The Pebble Partnership has also noted the importance of copper and molybdenum for green energy technology like electric vehicles, wind turbines and solar panels.

“This is clearly a giant step backwards for the Biden Administration’s climate change goals,” Pebble Partnership CEO John Shively said in a statement to The Daily Caller News Foundation. “I find it ironic that the President is using the Defense Production Act to get more renewable energy minerals such as copper into production while others in the Administration seek political ways to stop domestic mining projects such as ours.”

President Joe Biden invoked the 1950 Defense Production Act in March in an attempt to shore up the domestic renewable energy technology supply chain which China and other hostile nations have dominated for years.

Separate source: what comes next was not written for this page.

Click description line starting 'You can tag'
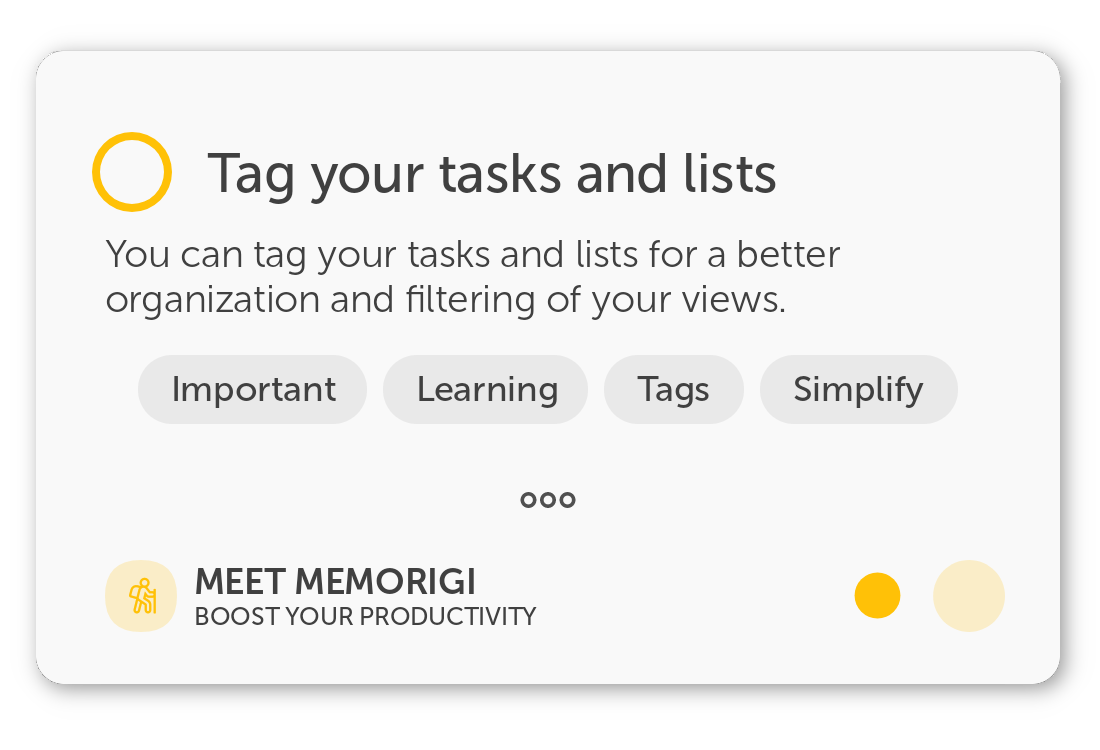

In 2021, the U.S. mined 48,000 metric tons of molybdenum, compared to the 130,000 metric tons mined in China, and mined 1.2 million metric tons of copper, less than Chile, China, Peru and the Congo, U.S. Geological Survey data showed. Copper and molybdenum are both vital for green energy tech, especially offshore wind projects, according to the International Energy Agency.

“The Pebble Project remains an important domestic source for the minerals necessary for the Biden Administration to reach its green energy goals and if it blocks Pebble it will have to seek minerals to meet its goals from foreign sources which simply do not have the same environmental standards as we do,” Shively added.

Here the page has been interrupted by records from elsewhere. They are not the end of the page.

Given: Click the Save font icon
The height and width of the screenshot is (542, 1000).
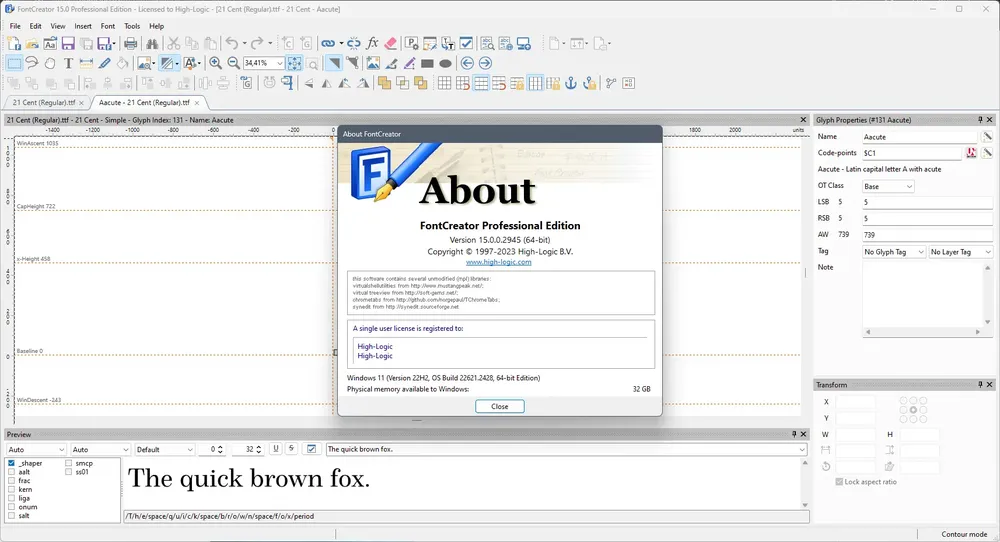Looking at the screenshot, I should point(68,43).
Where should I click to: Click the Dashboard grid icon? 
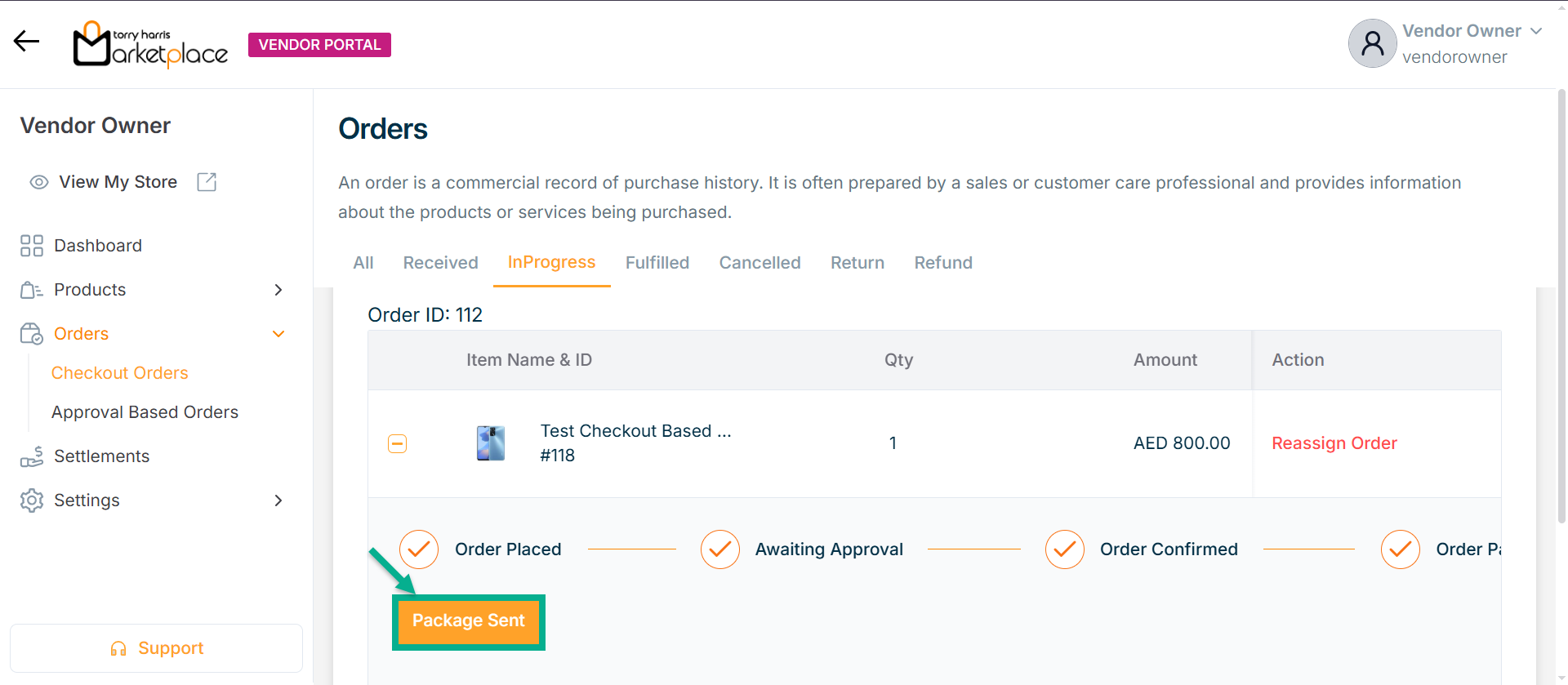click(x=32, y=246)
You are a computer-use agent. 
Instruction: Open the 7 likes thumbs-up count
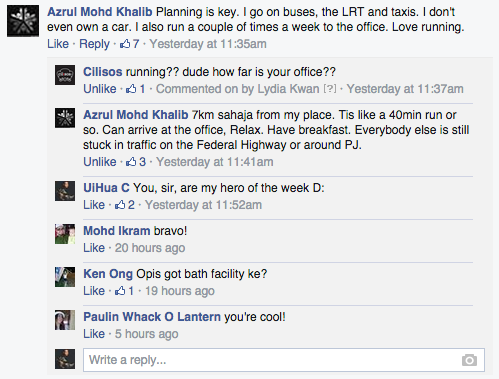(130, 44)
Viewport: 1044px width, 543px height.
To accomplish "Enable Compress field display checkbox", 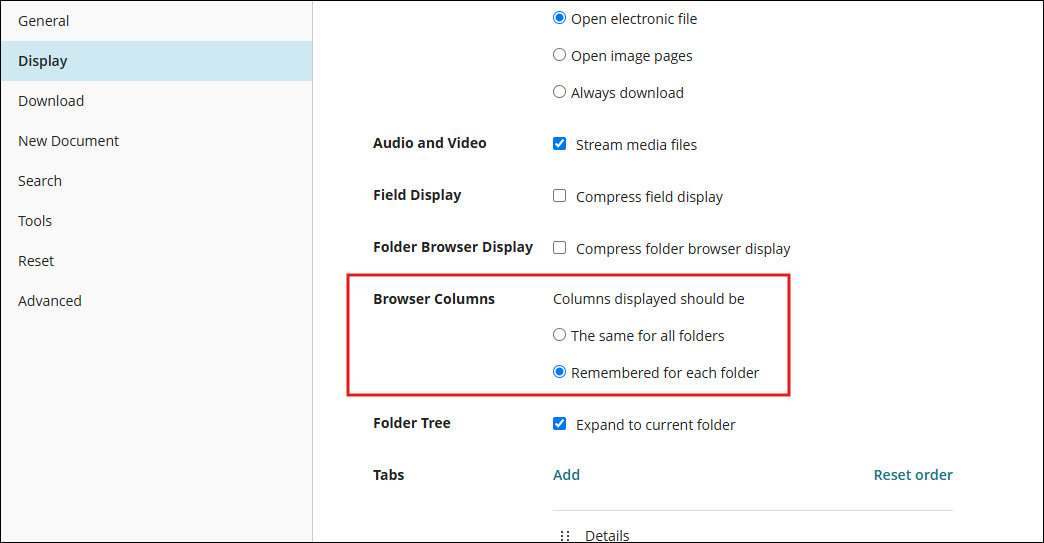I will (559, 196).
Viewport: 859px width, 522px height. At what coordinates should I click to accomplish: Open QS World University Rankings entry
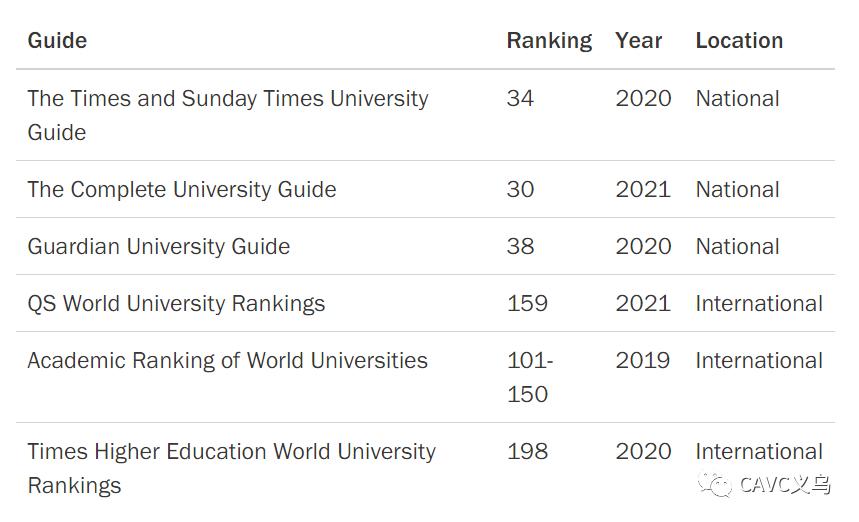pyautogui.click(x=176, y=304)
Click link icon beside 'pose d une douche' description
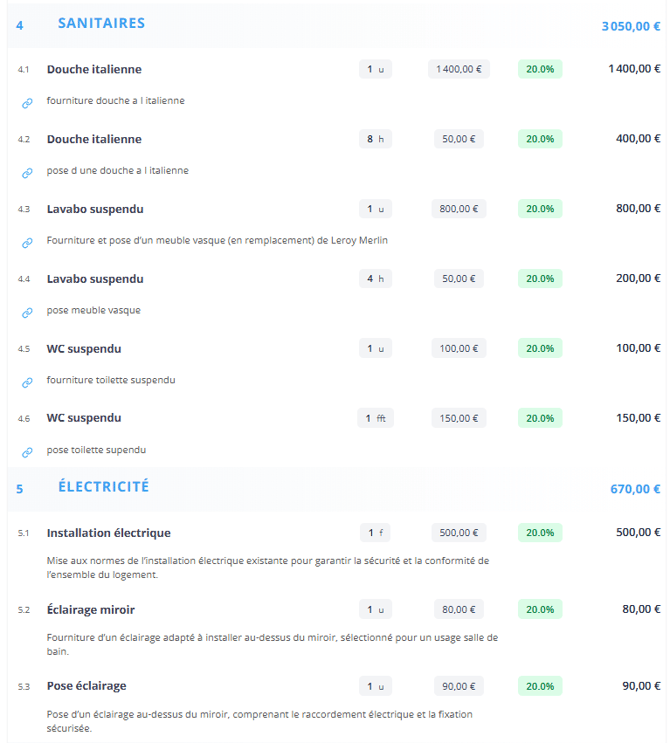This screenshot has width=670, height=743. click(x=27, y=172)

He noted that the Pebble Partnership would oppose any action taken outside of the USACE environmental review process. The EPA announcement was a “political maneuver to attempt to block our ability to work through that established process,” he told TheDCNF.

The EPA proposal represented a shift from the Trump administration which nixed a 2014 determination in July 2019 and enabled the federal government to continue its environmental review of the Pebble Project. The Biden administration argued that the Trump-era decision was illegal in a September court filing.

“Alaskans should be outraged, as Pebble – based on science – will never impact the Bristol Bay fishery, but will provide hundreds of jobs, along with millions of tons of domestic supplies of minerals needed for renewable energy products,” Rick Whitbeck, Alaska state director for Power the Future, said in a statement, adding that the action was a “blatantly political move.”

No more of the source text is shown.